Reciclando en colores

En la actualidad, Suecia recicla un altísimo índice de residuos, llevando a cabo un sistema que se centra en la prevención, reutilización, reciclaje y alternativas al reciclado.  Sólo el 1 % del promedio anual de 461 kg de residuos que cada sueco produce, aún se encuentra causando controversia, ya que implica la incineración de alrededor de dos millones de toneladas de residuos al año.

 

Los residuos son clasificados en bolsas de siete colores, cada uno seleccionado para una materia prima diferente: orgánicos, metales, vidrios, plástico, cartón, periódicos, y textiles.

 

 

Mientras Suecia se centra como punto fundamental no producir residuos como piedra angular de su sistema, 32 estaciones WTE (plantas incineradoras productoras de energía) del país queman casi tantos residuos como el país recicla. Sin embargo, cerca a 800.000 toneladas de basura se importan desde el Reino Unido, Italia, Noruega e Irlanda. 

 

El sistema WTE trabaja desde el principio de que tres toneladas de residuos quemados poseen tanta energía como una tonelada de fuel oil.
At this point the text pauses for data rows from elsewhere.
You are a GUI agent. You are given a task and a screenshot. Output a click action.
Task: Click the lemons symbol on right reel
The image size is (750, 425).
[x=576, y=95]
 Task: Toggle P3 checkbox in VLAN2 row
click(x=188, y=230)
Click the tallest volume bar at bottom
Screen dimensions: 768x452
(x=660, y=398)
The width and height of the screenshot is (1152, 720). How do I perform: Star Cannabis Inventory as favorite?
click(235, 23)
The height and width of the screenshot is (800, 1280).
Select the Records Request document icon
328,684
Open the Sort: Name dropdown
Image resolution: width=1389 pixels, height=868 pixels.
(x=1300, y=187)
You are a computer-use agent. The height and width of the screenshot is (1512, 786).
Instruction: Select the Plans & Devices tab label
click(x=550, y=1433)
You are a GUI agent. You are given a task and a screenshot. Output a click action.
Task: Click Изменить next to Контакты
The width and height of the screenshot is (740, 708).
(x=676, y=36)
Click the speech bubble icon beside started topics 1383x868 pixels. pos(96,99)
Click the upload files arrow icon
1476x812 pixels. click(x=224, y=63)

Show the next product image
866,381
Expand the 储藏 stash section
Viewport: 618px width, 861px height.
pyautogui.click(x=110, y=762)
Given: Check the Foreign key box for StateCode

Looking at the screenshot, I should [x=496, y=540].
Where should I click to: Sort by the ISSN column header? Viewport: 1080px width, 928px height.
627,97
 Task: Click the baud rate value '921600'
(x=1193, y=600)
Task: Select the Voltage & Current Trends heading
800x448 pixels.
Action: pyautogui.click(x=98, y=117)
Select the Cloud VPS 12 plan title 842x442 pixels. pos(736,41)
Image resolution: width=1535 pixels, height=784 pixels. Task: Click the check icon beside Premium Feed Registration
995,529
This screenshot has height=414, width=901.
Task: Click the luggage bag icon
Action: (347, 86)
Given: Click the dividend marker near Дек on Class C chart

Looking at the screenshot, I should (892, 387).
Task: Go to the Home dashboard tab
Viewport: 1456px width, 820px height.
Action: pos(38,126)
Como dato adicional, 950.000 hogares suecos se abastecen con la energía producida por el sistema, y 260.000 hogares totalmente por ella.

 

 

Para transformar los residuos en electricidad, un lector óptico separa las bolsas por color. Las azules, con plásticos, se envían a plantas de reciclaje para aprovechar el material. Las verdes, con restos de alimentos, se usan para obtener fertilizantes, compost, y el biogás que utilizan como combustible para los autobuses. Las bolsas blancas son enviadas a incinerar a un horno de 850°C.

 

El calor producido hierve agua y su vapor tiene dos funciones: activa una turbina para generar electricidad, que se aprovecha en las escuelas y alimenta la red de calefacción municipal.

 

Luego de la incineración, el 20% de los residuos se convierte en cenizas las cuales son enterradas.